Catalog

PURPOSE   OPERATION   OPTIONS   COMMAND LINES   RELATED PROGRAMS


Author: Dan Mares, dmares @ maresware . com (you will be asked for e-mail address confirmation)
Portions Copyright © 1998-2020 by Dan Mares and Mares and Company, LLC
Phone: 678-427-3275


top

Purpose

The Catalog program is designed to be run on UNIX and LINUX systems. Currently it is only compiled for Linux i386. However, a port to other platforms should be rather quick and easy.

It uses the same algorithm to search directories as the LINUX hashl and strsrch programs.

It is designed to traverse the entire file system and produce a list of all files on the system. (thereby making a "catalog" of the system.)

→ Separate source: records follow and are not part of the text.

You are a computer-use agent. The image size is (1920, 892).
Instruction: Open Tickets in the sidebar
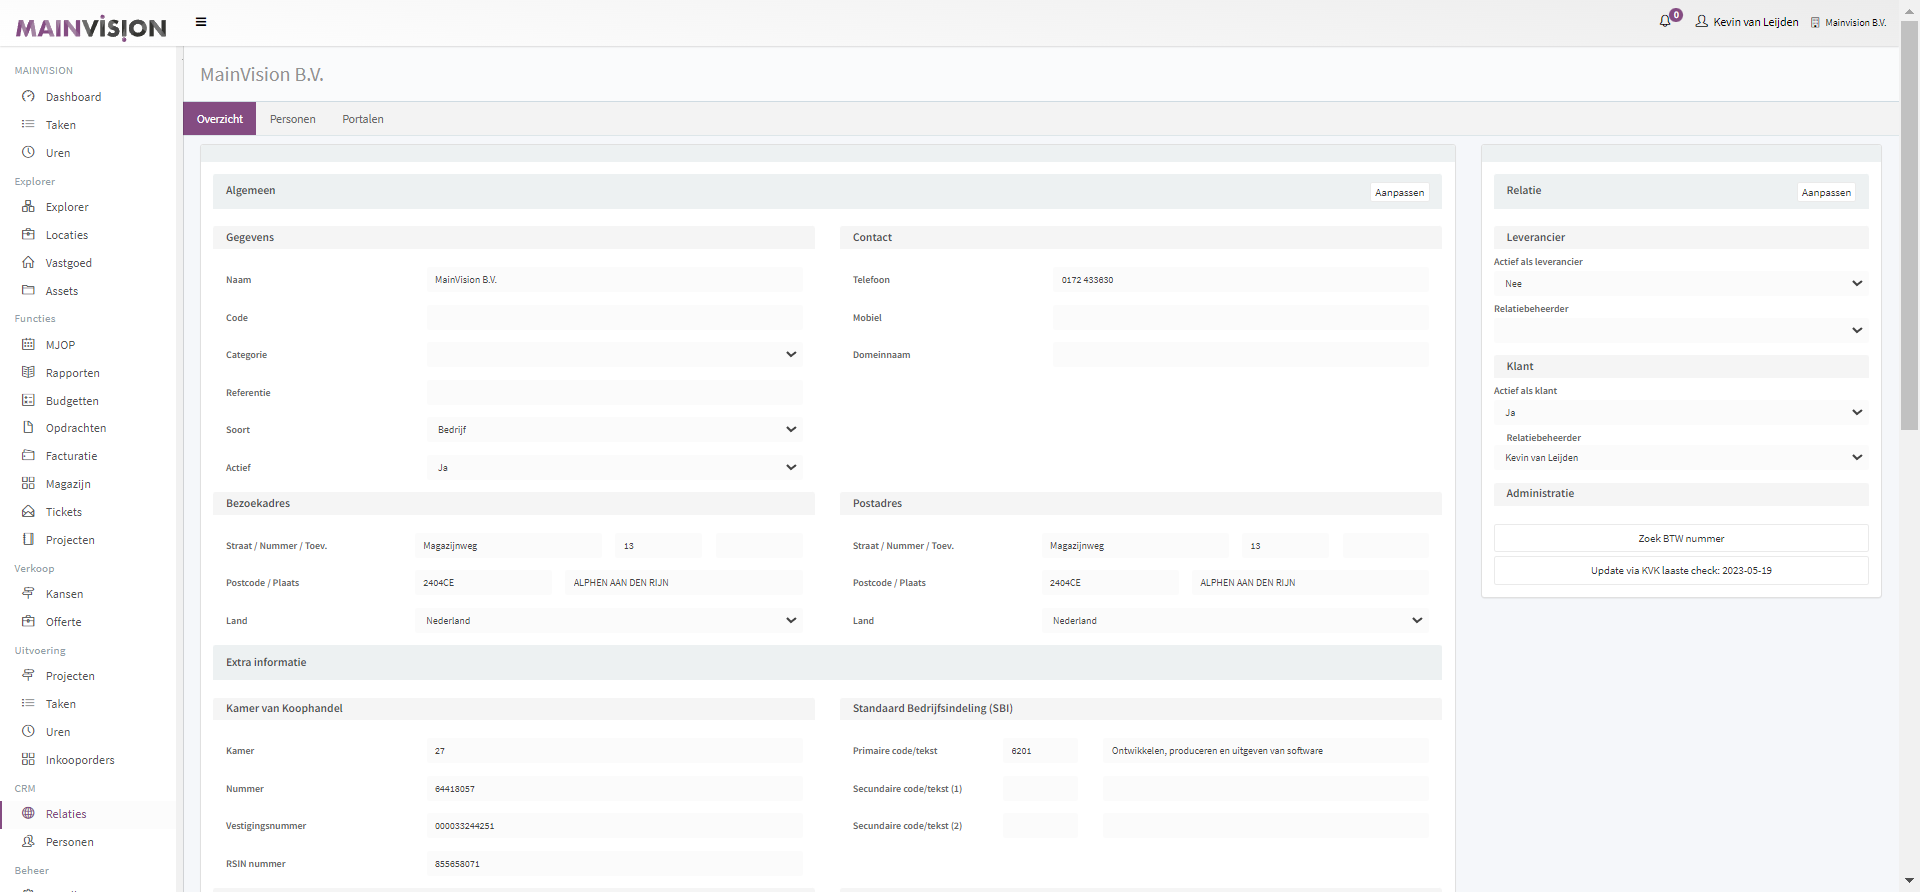tap(63, 512)
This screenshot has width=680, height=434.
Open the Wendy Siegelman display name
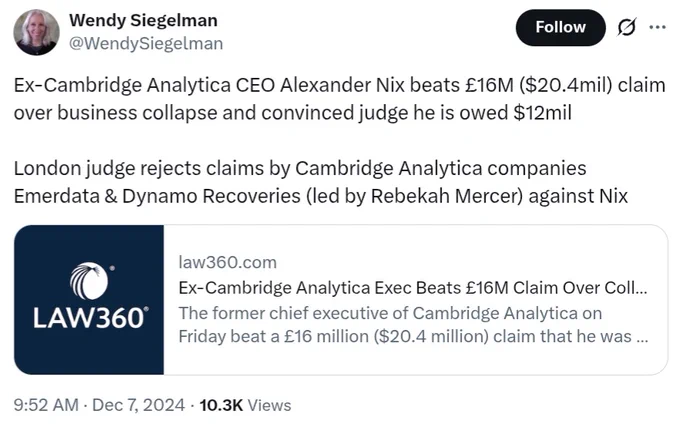tap(143, 20)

You will note that the ls or find program will also accomplish these tasks. However, the output of ls or find is not fixed, and is not conducive to importing into a data base for further analysis. Catalog is a fast, quick and simple to use program that will provide output in a standard fixed format that is easily manipulated by databases or other programs. It is easy to learn, and you won’t be seeing differences from UNIX to UNIX manufacturer.

The output of Catalog is a fixed length record, which is easily processed by data manipulation programs(ex.,databases).

By default it will provide a listing of all files. This can be customized by use of the -f (file) option to selectively identify only files meeting specific file name criteria. (ex., .*.c).


top

Operation

The user provides Catalog with appropriate options on the command line. Catalog can run from a script file which means that for forensic purposes it can run unattended.

The program should be run while the user has root privilege. This is so that the program will be able to search directories that are restricted to normal users.

The user must supply, as a minimum search criterion, a file type or path. Options are available for modifying how the program identifies files.

Catalog can search for specific file types (exs., *.c, *.doc), or search down selected paths. More than one file type, and more than one path can be used at once. The file types and paths provided by the user on the command line are used to build a matrix which Catalog uses to identify the files.

After Catalog has determined that it has enough information, it proceeds to find and list all the files fitting the criteria. It then prints the output to the screen. Alternately, if an output file was requested, it writes to the output file. Catalog does NOT write to the hard disk unless specificially requested to do so by the user. (i.e., you asked for an output file).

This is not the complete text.